**Activity:** Reproduce each line below with no alterations.

Saved entries:
####
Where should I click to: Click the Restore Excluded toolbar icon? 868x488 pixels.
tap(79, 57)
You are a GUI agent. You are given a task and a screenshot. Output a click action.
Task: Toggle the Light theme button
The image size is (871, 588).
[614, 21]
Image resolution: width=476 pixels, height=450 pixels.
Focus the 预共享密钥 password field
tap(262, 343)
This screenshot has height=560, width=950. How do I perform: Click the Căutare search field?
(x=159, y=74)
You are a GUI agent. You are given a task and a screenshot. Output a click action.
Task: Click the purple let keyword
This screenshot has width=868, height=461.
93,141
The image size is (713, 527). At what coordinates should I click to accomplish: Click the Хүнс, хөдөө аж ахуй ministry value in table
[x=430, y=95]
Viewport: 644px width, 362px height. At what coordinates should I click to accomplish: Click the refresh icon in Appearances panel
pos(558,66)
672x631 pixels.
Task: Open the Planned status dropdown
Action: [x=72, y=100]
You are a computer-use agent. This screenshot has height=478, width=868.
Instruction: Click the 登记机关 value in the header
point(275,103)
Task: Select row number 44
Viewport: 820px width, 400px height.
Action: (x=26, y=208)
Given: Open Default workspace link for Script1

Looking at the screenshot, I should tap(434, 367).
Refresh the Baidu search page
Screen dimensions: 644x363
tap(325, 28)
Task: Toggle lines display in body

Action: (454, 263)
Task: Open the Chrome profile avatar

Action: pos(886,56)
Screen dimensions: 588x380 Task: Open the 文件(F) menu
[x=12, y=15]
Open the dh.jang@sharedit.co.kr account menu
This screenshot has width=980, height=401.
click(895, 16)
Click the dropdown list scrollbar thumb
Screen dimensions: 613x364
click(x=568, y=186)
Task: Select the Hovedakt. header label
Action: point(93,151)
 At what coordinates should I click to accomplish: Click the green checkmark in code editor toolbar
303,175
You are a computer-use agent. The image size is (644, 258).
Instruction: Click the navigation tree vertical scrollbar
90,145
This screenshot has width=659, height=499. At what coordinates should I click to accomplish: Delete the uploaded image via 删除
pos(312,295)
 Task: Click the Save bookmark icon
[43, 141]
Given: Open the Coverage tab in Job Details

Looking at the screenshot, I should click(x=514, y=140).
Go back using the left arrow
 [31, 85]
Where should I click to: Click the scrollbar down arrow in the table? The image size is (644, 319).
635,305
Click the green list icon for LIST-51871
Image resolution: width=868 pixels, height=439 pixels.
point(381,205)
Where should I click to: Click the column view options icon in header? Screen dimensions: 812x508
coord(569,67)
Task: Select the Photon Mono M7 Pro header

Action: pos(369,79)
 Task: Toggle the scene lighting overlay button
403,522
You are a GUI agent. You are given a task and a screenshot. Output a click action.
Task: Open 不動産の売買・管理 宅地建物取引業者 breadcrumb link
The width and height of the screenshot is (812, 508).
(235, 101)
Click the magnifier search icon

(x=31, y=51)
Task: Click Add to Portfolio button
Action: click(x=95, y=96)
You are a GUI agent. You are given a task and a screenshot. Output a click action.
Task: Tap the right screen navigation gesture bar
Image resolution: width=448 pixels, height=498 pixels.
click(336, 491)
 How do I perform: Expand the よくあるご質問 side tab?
####
**Solution for this problem:**
Where should I click to: Click the Restore Excluded toolbar icon? 868x488 pixels.
tap(79, 57)
You are a GUI agent. You are given a task and a screenshot. Output a click action.
Task: Toggle the Light theme button
The image size is (871, 588).
[614, 21]
Image resolution: width=476 pixels, height=450 pixels.
Focus the 预共享密钥 password field
tap(262, 343)
This screenshot has height=560, width=950. How do I perform: Click the Căutare search field?
(x=159, y=74)
You are a GUI agent. You are given a task and a screenshot. Output a click action.
Task: Click the purple let keyword
This screenshot has width=868, height=461.
93,141
The image size is (713, 527). At what coordinates should I click to accomplish: Click the Хүнс, хөдөө аж ахуй ministry value in table
[x=430, y=95]
Viewport: 644px width, 362px height. At what coordinates should I click to accomplish: Click the refresh icon in Appearances panel
pos(558,66)
672x631 pixels.
Task: Open the Planned status dropdown
Action: [x=72, y=100]
You are a computer-use agent. This screenshot has height=478, width=868.
Instruction: Click the 登记机关 value in the header
point(275,103)
Task: Select row number 44
Viewport: 820px width, 400px height.
Action: (x=26, y=208)
Given: Open Default workspace link for Script1

Looking at the screenshot, I should tap(434, 367).
Refresh the Baidu search page
Screen dimensions: 644x363
tap(325, 28)
Task: Toggle lines display in body

Action: (454, 263)
Task: Open the Chrome profile avatar

Action: pos(886,56)
Screen dimensions: 588x380 Task: Open the 文件(F) menu
[x=12, y=15]
Open the dh.jang@sharedit.co.kr account menu
This screenshot has width=980, height=401.
click(895, 16)
Click the dropdown list scrollbar thumb
Screen dimensions: 613x364
click(x=568, y=186)
Task: Select the Hovedakt. header label
Action: point(93,151)
 At what coordinates should I click to accomplish: Click the green checkmark in code editor toolbar
303,175
You are a computer-use agent. The image size is (644, 258).
Instruction: Click the navigation tree vertical scrollbar
90,145
This screenshot has width=659, height=499. At what coordinates should I click to accomplish: Delete the uploaded image via 删除
pos(312,295)
 Task: Click the Save bookmark icon
[43, 141]
Given: Open the Coverage tab in Job Details

Looking at the screenshot, I should click(x=514, y=140).
Go back using the left arrow
 [31, 85]
Where should I click to: Click the scrollbar down arrow in the table? The image size is (644, 319).
635,305
Click the green list icon for LIST-51871
Image resolution: width=868 pixels, height=439 pixels.
point(381,205)
Where should I click to: Click the column view options icon in header? Screen dimensions: 812x508
coord(569,67)
Task: Select the Photon Mono M7 Pro header

Action: pos(369,79)
 Task: Toggle the scene lighting overlay button
403,522
You are a GUI agent. You are given a task and a screenshot. Output a click action.
Task: Open 不動産の売買・管理 宅地建物取引業者 breadcrumb link
The width and height of the screenshot is (812, 508).
(235, 101)
Click the magnifier search icon

(x=31, y=51)
Task: Click Add to Portfolio button
Action: click(x=95, y=96)
You are a GUI agent. You are given a task and a screenshot. Output a click action.
Task: Tap the right screen navigation gesture bar
Image resolution: width=448 pixels, height=498 pixels.
click(336, 491)
 How do I perform: Expand the よくあるご質問 side tab?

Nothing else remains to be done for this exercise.